We are still in the honeymoon phase where everyone is celebrating their newfound velocity and the promise of escaping human limitations. But production bugs from insufficiently understood AI-generated code are coming. As Simon Willison predicted, a Challenger disaster for AI is coming, and the reputational damage will be catastrophic in ways that far outweigh any temporary speed advantage.

What Actually Matters Now #

If AI does commoditise implementation – and that’s still a big if – then software businesses won’t die. They will just be forced to compete on the things that actually matter such as deep relationships with customers, reliability, and strategic clarity about what problems are worth solving.

I understand the anxiety, especially for companies in the middle, because they are the most vulnerable right now. Most of them are established enough to feel threatened by faster-moving AI-native start-ups, but not established enough to have the reputation and customer lock-in to weather mistakes (only Microsoft can do that). Those are the companies most likely to fall into the velocity trap.

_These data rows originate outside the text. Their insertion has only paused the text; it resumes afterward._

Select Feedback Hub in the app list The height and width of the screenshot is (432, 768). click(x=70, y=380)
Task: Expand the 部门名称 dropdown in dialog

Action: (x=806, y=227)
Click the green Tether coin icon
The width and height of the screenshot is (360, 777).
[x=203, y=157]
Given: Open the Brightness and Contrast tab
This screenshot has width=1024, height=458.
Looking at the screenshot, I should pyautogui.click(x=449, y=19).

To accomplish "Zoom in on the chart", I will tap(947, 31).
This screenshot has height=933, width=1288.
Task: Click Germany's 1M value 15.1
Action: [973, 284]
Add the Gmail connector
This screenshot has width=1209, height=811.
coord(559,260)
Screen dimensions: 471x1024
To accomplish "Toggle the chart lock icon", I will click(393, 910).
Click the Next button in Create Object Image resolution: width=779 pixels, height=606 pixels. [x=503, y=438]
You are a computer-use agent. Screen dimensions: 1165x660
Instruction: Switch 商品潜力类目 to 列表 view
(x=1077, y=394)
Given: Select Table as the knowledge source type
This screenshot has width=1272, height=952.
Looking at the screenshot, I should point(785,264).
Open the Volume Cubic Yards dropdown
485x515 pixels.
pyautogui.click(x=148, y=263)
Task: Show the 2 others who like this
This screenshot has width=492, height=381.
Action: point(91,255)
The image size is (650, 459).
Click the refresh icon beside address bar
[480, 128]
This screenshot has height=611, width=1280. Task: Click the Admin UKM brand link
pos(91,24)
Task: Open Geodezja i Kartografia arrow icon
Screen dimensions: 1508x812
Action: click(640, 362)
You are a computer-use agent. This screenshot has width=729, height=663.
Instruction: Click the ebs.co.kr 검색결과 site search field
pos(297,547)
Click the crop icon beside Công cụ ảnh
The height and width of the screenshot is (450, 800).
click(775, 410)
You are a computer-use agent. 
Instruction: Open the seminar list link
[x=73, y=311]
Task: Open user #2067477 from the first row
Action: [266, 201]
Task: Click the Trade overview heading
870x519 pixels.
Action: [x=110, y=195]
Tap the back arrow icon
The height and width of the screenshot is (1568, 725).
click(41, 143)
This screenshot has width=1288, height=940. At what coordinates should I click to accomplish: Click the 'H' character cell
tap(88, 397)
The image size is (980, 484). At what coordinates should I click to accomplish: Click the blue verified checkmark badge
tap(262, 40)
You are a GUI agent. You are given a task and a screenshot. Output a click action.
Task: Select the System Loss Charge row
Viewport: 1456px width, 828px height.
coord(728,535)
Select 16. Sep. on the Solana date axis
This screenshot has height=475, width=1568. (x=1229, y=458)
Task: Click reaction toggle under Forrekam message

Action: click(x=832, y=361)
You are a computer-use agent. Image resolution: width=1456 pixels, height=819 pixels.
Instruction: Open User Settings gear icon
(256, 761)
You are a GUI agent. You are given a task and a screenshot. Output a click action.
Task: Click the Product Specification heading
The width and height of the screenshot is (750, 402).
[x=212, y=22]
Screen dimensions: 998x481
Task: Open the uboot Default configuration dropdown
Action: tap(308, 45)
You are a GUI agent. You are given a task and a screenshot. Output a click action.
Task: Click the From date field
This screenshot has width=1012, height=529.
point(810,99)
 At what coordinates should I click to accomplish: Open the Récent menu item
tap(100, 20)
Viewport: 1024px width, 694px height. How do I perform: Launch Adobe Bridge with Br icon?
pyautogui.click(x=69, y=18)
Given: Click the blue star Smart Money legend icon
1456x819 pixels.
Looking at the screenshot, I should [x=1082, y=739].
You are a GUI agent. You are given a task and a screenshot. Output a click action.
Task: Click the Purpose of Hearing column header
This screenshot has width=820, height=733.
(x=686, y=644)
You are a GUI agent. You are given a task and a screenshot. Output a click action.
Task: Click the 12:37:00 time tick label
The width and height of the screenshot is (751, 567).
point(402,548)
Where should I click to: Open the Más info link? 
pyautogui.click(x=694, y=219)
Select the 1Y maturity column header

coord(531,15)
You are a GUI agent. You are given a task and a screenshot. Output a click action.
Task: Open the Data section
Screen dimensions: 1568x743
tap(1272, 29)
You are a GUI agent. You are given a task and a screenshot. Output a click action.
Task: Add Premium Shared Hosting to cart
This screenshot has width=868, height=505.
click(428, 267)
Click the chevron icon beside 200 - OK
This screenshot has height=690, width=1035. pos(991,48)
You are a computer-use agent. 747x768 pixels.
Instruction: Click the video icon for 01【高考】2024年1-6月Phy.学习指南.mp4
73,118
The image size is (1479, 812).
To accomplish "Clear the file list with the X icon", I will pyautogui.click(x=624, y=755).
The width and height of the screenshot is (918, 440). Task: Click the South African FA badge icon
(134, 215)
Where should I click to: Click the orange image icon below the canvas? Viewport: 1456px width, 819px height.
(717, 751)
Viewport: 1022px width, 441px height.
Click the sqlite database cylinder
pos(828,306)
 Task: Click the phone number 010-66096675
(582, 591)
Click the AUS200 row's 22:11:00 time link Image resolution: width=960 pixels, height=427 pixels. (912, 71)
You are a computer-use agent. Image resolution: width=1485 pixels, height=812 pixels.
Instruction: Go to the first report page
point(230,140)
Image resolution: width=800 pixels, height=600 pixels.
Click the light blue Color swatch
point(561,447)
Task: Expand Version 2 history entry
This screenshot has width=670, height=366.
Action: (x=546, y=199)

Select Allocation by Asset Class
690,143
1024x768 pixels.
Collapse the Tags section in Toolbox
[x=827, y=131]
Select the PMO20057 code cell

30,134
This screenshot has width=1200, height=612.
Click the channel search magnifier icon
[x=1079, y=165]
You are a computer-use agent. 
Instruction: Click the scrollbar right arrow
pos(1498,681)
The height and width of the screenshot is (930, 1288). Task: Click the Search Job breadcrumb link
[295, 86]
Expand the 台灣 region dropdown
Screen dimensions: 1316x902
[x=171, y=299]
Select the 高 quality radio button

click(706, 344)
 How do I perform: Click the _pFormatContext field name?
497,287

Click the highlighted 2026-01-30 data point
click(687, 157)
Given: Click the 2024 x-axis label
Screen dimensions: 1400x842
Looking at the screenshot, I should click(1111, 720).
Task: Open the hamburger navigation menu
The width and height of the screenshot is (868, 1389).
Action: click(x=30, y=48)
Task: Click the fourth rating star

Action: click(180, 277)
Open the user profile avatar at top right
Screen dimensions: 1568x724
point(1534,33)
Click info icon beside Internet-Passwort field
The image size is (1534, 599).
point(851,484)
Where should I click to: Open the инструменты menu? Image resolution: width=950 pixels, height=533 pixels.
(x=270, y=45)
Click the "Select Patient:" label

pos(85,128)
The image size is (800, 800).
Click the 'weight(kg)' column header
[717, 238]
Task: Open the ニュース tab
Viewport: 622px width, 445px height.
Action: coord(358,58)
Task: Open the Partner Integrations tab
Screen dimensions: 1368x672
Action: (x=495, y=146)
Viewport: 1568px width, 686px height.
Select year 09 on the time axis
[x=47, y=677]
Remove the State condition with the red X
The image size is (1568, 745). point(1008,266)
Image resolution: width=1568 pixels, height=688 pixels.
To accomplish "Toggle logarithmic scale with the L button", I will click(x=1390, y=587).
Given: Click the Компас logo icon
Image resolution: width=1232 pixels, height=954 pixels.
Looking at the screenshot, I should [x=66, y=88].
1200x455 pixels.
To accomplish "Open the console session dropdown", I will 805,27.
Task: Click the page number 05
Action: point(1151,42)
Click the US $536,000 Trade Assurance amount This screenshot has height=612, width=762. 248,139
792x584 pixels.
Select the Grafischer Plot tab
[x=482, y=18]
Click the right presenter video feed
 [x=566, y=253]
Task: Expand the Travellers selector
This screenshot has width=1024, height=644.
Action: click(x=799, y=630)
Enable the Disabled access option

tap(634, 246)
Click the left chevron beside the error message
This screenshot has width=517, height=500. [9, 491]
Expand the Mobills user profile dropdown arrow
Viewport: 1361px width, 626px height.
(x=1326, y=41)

The companies that will thrive aren’t the ones grinding out 100-hour weeks trying to out-ship everyone else. These companies will recognise that in a world where anyone can build anything, the more important question is “what should exist, and why would someone choose ours?”

Uncomfortable truths #

Maybe the real change isn’t that AI eliminates engineering advantage. Maybe it’s that AI exposes how little of software business success was ever really about engineering in the first place.

“Code has always been the easy part”, Kellan Elliott-McCrea, Link

We are about to find out which companies were winning because they had superior execution, and which were winning because they had superior judgement, positioning, and relationships.

I reckon the velocity addicts will learn the difference the hard way.